Das Tesla-Modell "S Plaid" begann zu brennen.
Das Tesla-Modell "S Plaid" begann zu brennen. ©Geragos & Geragos/Handout via REUTERS
Es war soeben ausgeliefert worden - hat aber trotzdem zu brennen begonnen: Ein Tesla-Topmodell "S Plaid".

Der Fahrer, ein Unternehmenschef, habe sich nur unter Einsatz von Gewalt aus dem Fahrzeug retten können, weil das elektrische Türschloss blockierte, erklärte Anwalt Mark Geragos am Freitag.
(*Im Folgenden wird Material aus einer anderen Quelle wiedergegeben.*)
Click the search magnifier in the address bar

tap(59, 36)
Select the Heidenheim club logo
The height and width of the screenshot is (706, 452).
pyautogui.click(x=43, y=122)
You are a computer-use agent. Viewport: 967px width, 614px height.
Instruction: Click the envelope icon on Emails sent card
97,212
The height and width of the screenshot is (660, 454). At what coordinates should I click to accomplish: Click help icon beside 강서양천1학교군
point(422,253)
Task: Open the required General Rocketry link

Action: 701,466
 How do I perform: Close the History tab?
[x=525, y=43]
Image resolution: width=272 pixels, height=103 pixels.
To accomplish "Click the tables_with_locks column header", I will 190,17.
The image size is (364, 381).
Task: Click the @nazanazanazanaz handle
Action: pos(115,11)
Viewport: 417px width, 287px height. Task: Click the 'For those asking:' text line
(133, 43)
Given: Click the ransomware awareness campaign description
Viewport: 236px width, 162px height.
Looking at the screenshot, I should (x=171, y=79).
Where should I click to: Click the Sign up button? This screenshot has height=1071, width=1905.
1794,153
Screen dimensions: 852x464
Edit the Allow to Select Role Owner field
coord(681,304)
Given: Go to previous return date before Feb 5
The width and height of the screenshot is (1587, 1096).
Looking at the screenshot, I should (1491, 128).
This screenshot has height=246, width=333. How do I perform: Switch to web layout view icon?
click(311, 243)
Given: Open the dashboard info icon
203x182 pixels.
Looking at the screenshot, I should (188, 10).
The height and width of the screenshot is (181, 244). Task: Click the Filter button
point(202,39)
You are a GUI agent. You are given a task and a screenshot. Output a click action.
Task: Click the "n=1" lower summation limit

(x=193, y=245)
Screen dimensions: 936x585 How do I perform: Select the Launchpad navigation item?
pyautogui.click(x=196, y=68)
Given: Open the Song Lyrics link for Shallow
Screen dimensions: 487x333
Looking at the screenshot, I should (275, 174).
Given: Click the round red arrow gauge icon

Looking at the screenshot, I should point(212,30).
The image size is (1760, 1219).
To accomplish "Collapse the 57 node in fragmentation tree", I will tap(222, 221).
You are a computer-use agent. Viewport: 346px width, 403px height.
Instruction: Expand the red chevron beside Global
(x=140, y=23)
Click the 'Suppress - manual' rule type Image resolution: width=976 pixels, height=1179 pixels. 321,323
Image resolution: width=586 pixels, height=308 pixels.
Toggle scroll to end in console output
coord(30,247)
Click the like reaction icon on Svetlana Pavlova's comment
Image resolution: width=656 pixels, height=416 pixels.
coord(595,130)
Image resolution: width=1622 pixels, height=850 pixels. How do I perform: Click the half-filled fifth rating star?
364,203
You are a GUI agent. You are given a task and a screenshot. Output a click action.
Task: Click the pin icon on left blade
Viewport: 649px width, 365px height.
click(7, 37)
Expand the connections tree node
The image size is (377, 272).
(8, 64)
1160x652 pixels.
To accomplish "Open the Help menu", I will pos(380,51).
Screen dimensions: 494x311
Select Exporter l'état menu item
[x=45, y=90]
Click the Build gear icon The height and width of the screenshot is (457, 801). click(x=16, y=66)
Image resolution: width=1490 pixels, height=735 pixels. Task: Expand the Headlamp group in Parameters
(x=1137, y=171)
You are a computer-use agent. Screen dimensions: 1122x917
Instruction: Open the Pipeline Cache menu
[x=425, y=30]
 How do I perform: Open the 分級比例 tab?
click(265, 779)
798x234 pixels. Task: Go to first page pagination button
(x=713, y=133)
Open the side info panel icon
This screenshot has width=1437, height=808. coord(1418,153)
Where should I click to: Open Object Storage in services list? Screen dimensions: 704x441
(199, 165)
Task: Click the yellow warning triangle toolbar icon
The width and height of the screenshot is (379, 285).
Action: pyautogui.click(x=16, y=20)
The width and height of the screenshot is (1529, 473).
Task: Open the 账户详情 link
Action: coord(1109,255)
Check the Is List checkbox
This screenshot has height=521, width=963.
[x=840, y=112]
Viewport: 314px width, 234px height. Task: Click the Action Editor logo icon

Der Wagen sei kurz nach dem Anrollen in Pennsylvania zu einem Feuerball geworden. "Das war eine grauenhafte und entsetzlich Erfahrung", sagte Geragos. Tesla nahm dazu nicht unmittelbar Stellung.

Tesla "S Plaid": Startschuss im Juni

Der neueste Luxuswagen des US-Elektroautopioniers wird erst seit Juni ausgeliefert. Der Fall werde jetzt untersucht, erklärte der Anwalt weiter und forderte von Tesla, das Modell vom Markt zu nehmen, bis die Ursachen klar wären. Tesla-Chef Elon Musk hatte das Auto zur Weltpremiere angepriesen mit den Worten, es sei "schneller als jeder Porsche und sicherer als jeder Volvo." Die Entwicklung der Batterie sei wegen Sicherheitsfragen aufwendiger gewesen.

Tesla-Vorfall: Reaktion von Behörde

Die US-Verkehrssicherheitsbehörde NHTSA erklärte, sie werde den Fall untersuchen und eingreifen, wenn die Öffentlichkeit geschützt werden müsse. Die Behörde prüfte schon etliche Unfälle mit Tesla-Modellen aufgrund der automatisierten Fahrfunktion.